What you will do: Reproduce the entries that follow exactly. No picture should appear in the result.

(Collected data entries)
┏━━

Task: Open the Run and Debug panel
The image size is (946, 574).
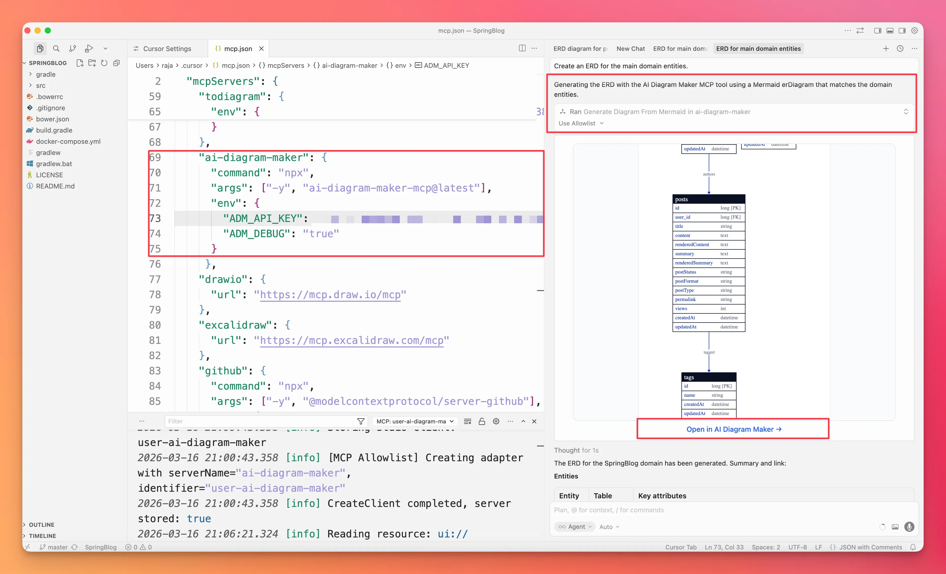Action: click(x=89, y=48)
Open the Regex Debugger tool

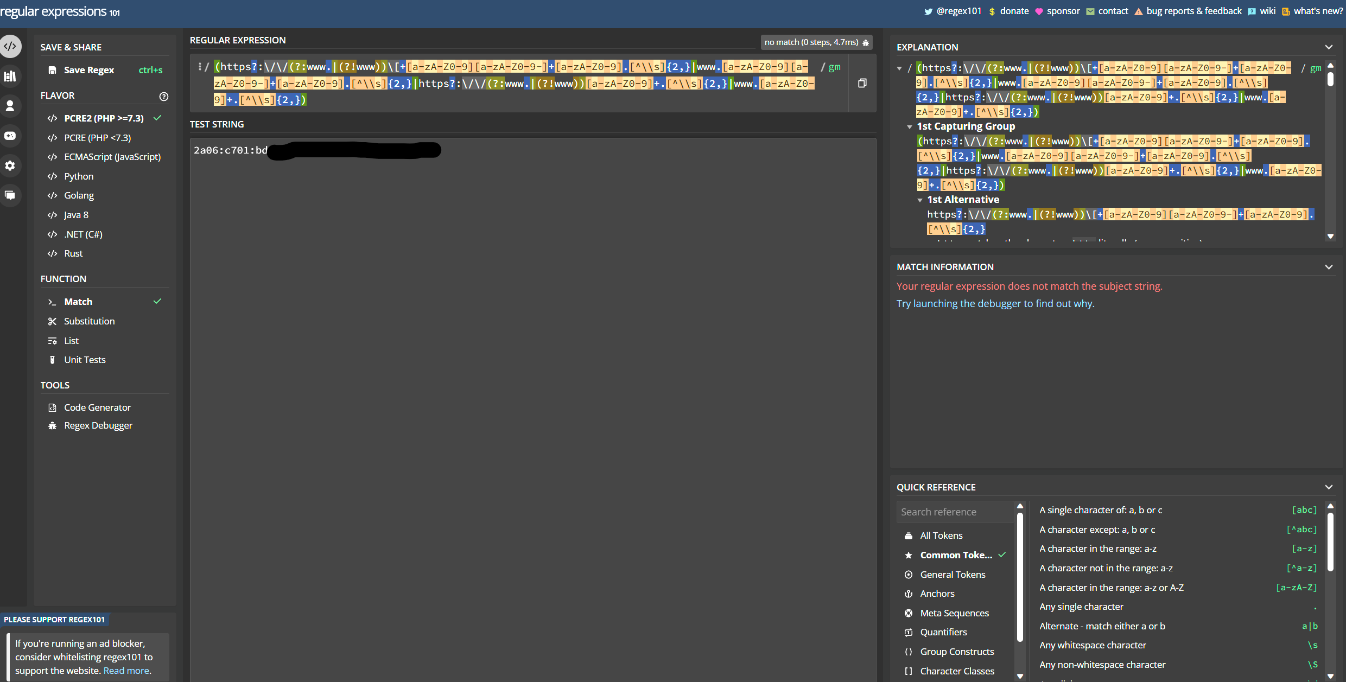point(98,425)
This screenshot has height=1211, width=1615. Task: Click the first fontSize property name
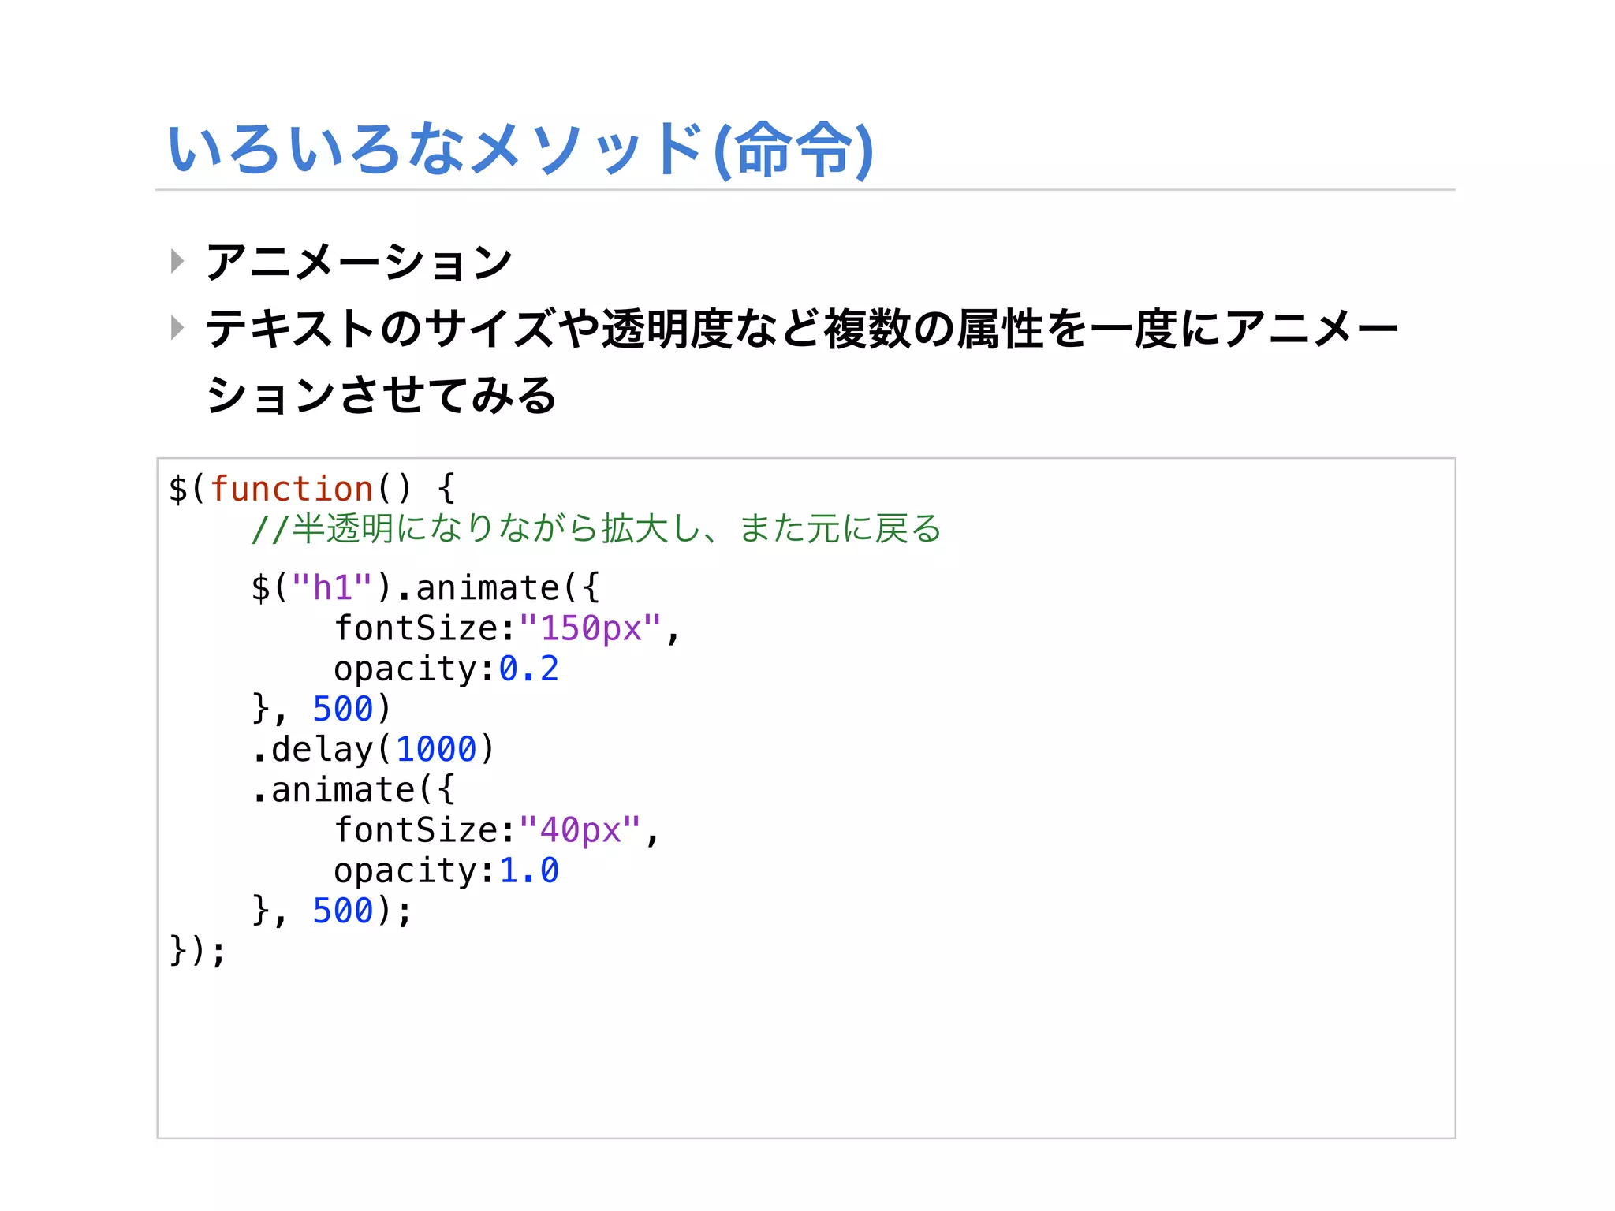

┗━━

Solution to the exercise:
Task: Open the Run and Debug panel
The image size is (946, 574).
Action: click(x=89, y=48)
Open the Regex Debugger tool

point(98,425)
This screenshot has height=1211, width=1615. Task: Click the first fontSize property name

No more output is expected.